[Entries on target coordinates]
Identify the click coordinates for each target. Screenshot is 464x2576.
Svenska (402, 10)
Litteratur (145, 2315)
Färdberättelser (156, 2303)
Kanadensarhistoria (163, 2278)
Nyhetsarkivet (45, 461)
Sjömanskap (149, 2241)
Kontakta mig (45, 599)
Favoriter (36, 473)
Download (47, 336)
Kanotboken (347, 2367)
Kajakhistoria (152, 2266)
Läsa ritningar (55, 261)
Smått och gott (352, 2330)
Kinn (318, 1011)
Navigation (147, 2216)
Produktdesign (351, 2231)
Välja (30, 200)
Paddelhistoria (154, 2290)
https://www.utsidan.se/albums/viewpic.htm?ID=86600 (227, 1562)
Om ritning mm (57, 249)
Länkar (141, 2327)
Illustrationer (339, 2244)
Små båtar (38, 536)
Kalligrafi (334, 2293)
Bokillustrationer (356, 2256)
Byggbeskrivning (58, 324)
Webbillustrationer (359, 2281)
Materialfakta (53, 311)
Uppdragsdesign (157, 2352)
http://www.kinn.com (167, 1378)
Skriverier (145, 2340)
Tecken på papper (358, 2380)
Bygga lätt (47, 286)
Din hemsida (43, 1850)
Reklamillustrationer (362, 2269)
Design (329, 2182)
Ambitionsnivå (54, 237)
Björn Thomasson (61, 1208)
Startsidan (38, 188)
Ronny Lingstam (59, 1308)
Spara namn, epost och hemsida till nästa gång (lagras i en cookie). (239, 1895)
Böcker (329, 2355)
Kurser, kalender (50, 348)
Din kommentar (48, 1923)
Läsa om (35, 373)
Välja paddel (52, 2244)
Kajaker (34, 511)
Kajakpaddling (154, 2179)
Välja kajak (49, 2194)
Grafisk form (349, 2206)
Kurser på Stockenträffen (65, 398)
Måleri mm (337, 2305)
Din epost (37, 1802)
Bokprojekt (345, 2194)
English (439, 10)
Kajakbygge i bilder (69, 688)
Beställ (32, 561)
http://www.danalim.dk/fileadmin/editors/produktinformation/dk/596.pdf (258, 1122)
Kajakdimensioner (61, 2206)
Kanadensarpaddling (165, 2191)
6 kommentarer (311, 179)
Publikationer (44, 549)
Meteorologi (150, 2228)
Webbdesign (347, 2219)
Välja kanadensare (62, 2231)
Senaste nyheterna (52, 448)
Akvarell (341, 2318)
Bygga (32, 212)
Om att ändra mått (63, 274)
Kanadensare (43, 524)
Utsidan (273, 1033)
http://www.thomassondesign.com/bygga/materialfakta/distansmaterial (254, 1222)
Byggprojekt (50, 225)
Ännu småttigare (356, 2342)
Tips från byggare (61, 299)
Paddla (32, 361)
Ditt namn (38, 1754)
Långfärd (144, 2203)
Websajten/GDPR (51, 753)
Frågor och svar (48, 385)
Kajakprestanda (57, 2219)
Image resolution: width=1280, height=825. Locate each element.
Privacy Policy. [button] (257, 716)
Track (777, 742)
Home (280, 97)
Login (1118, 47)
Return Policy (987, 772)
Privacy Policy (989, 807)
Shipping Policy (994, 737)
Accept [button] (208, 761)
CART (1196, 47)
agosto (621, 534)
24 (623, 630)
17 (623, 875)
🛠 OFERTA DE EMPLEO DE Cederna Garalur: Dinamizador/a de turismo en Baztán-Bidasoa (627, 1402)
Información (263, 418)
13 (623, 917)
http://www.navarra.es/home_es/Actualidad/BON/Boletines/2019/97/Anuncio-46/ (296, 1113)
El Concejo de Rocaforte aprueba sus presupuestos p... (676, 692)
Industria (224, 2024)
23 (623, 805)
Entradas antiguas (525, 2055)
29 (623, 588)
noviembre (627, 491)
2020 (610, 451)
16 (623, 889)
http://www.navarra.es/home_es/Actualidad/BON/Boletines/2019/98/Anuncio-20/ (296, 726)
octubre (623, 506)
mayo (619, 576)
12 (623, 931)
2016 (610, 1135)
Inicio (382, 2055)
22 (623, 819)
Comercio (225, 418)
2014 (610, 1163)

INSTRUCTIONS FOR THE TASK
Copy these records line by line, with no changes.

THE SOLUTION
Identify the click coordinates for each target. Screenshot is 464x2576.
Svenska (402, 10)
Litteratur (145, 2315)
Färdberättelser (156, 2303)
Kanadensarhistoria (163, 2278)
Nyhetsarkivet (45, 461)
Sjömanskap (149, 2241)
Kontakta mig (45, 599)
Favoriter (36, 473)
Download (47, 336)
Kanotboken (347, 2367)
Kajakhistoria (152, 2266)
Läsa ritningar (55, 261)
Smått och gott (352, 2330)
Kinn (318, 1011)
Navigation (147, 2216)
Produktdesign (351, 2231)
Välja (30, 200)
Paddelhistoria (154, 2290)
https://www.utsidan.se/albums/viewpic.htm?ID=86600 (227, 1562)
Om ritning mm (57, 249)
Länkar (141, 2327)
Illustrationer (339, 2244)
Små båtar (38, 536)
Kalligrafi (334, 2293)
Bokillustrationer (356, 2256)
Byggbeskrivning (58, 324)
Webbillustrationer (359, 2281)
Materialfakta (53, 311)
Uppdragsdesign (157, 2352)
http://www.kinn.com (167, 1378)
Skriverier (145, 2340)
Tecken på papper (358, 2380)
Bygga lätt (47, 286)
Din hemsida (43, 1850)
Reklamillustrationer (362, 2269)
Design (329, 2182)
Ambitionsnivå (54, 237)
Björn Thomasson (61, 1208)
Startsidan (38, 188)
Ronny Lingstam (59, 1308)
Spara namn, epost och hemsida till nästa gång (lagras i en cookie). (239, 1895)
Böcker (329, 2355)
Kurser, kalender (50, 348)
Din kommentar (48, 1923)
Läsa om (35, 373)
Välja paddel (52, 2244)
Kajaker (34, 511)
Kajakpaddling (154, 2179)
Välja kajak (49, 2194)
Grafisk form (349, 2206)
Kurser på Stockenträffen (65, 398)
Måleri mm (337, 2305)
Din epost (37, 1802)
Bokprojekt (345, 2194)
English (439, 10)
Kajakbygge i bilder (69, 688)
Beställ (32, 561)
http://www.danalim.dk/fileadmin/editors/produktinformation/dk/596.pdf (258, 1122)
Kajakdimensioner (61, 2206)
Kanadensarpaddling (165, 2191)
6 kommentarer (311, 179)
Publikationer (44, 549)
Meteorologi (150, 2228)
Webbdesign (347, 2219)
Välja kanadensare (62, 2231)
Senaste nyheterna (52, 448)
Akvarell (341, 2318)
Bygga (32, 212)
Om att ändra mått (63, 274)
Kanadensare (43, 524)
Utsidan (273, 1033)
http://www.thomassondesign.com/bygga/materialfakta/distansmaterial (254, 1222)
Byggprojekt (50, 225)
Ännu småttigare (356, 2342)
Tips från byggare (61, 299)
Paddla (32, 361)
Ditt namn (38, 1754)
Långfärd (144, 2203)
Websajten/GDPR (51, 753)
Frågor och svar (48, 385)
Kajakprestanda (57, 2219)
Image resolution: width=1280, height=825. Locate each element.
Privacy Policy. [button] (257, 716)
Track (777, 742)
Home (280, 97)
Login (1118, 47)
Return Policy (987, 772)
Privacy Policy (989, 807)
Shipping Policy (994, 737)
Accept [button] (208, 761)
CART (1196, 47)
agosto (621, 534)
24 (623, 630)
17 (623, 875)
🛠 OFERTA DE EMPLEO DE Cederna Garalur: Dinamizador/a de turismo en Baztán-Bidasoa (627, 1402)
Información (263, 418)
13 (623, 917)
http://www.navarra.es/home_es/Actualidad/BON/Boletines/2019/97/Anuncio-46/ (296, 1113)
El Concejo de Rocaforte aprueba sus presupuestos p... (676, 692)
Industria (224, 2024)
23 (623, 805)
Entradas antiguas (525, 2055)
29 (623, 588)
noviembre (627, 491)
2020 (610, 451)
16 (623, 889)
http://www.navarra.es/home_es/Actualidad/BON/Boletines/2019/98/Anuncio-20/ (296, 726)
octubre (623, 506)
mayo (619, 576)
12 (623, 931)
2016 (610, 1135)
Inicio (382, 2055)
22 (623, 819)
Comercio (225, 418)
2014 (610, 1163)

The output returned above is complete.